The use of imagery in advertising may engage the brain more fully in the response to the ad. Both the left and right hemispheres probably become more activated in processing a combination of verbal and pictorial information. Ad testing technology must keep pace by using procedures adequate for assessing the effects of the image-related portion of the ad.

Advertising Regulation and Public Policy

Recent consumer-oriented public policy has heavily emphasized the need for advertising to serve an informational function for the consumer. The essential thrusts of affirmative disclosure, nutrient labeling, and advertising substantiation all rest on the notion of the consumer as an information processor.

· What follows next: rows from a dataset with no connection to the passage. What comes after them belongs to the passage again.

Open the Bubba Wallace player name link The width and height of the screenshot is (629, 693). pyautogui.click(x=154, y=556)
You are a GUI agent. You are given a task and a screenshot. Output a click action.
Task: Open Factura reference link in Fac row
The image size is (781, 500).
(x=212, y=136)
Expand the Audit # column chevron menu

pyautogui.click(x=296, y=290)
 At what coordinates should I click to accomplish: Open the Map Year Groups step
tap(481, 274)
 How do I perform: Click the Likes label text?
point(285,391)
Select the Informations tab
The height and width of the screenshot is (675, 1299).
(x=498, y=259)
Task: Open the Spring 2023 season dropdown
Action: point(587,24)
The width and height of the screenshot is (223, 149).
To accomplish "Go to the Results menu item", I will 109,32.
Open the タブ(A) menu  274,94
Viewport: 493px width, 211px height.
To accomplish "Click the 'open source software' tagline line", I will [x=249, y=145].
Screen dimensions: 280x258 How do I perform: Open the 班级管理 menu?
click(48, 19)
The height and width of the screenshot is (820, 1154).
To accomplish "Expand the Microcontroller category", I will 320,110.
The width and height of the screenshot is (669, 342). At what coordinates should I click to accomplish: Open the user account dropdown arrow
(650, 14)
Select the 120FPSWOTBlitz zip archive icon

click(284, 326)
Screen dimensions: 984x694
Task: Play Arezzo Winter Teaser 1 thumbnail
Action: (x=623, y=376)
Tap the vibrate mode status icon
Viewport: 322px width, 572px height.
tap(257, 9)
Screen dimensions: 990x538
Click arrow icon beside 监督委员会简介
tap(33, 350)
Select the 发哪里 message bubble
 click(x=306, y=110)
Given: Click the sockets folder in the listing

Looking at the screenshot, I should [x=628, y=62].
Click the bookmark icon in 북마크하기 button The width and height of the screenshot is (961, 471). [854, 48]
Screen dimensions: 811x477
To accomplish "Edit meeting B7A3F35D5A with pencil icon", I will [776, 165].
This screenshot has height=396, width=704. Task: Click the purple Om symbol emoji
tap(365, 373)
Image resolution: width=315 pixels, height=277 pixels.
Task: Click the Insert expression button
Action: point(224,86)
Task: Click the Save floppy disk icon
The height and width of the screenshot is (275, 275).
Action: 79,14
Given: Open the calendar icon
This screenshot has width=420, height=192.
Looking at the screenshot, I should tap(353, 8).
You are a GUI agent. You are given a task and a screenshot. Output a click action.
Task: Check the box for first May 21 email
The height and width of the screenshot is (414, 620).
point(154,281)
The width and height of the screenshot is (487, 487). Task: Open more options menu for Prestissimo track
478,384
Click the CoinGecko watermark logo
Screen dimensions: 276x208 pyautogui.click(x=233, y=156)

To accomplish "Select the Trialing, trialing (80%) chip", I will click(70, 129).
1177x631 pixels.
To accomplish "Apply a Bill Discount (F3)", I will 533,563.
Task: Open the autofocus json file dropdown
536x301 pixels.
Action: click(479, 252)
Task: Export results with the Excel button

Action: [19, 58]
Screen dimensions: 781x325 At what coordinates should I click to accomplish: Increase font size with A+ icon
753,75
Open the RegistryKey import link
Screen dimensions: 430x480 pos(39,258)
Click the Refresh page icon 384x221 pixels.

Unfortunately, most of the focus has tended to be on verbally presented information, rather than on visually presented information, despite the fact that the FTC is concerned about "implied" product claims.

As noted by Eighmy (1978), much of the work being done presently in public policy relies on the use of copy testing, which has as its main focus verbal copy claims, and to a lesser extent the implications of a visual context. Yet good imagery in advertising may be much more powerful than any verbal claim, in part due to the former's concreteness (Nisbett, et al., 1976). Thus, public policy directed at advertising should immediately shift greater attention to the imagery in advertising in order to more adequately perform its job of protecting/informing consumers. The prevailing view of the consumer as an information processor must be broadened to encompass not only left hemispheric verbal processing, but also the more subtle yet perhaps more powerful right hemispheric processing of visual imagery.


This paper has attempted to summarize briefly the research on illustration and imagery which has appeared primarily in the psychology literature. Implications of these findings for research on, and the practice of, advertising would seem to be rather far-ranging. A number of potential issues have been raised for the application of imagery principles to advertising decisions. Further research is needed to determine which areas of advertising can benefit most from an imagery perspective, and how communications in general can be improved through the use of imagery.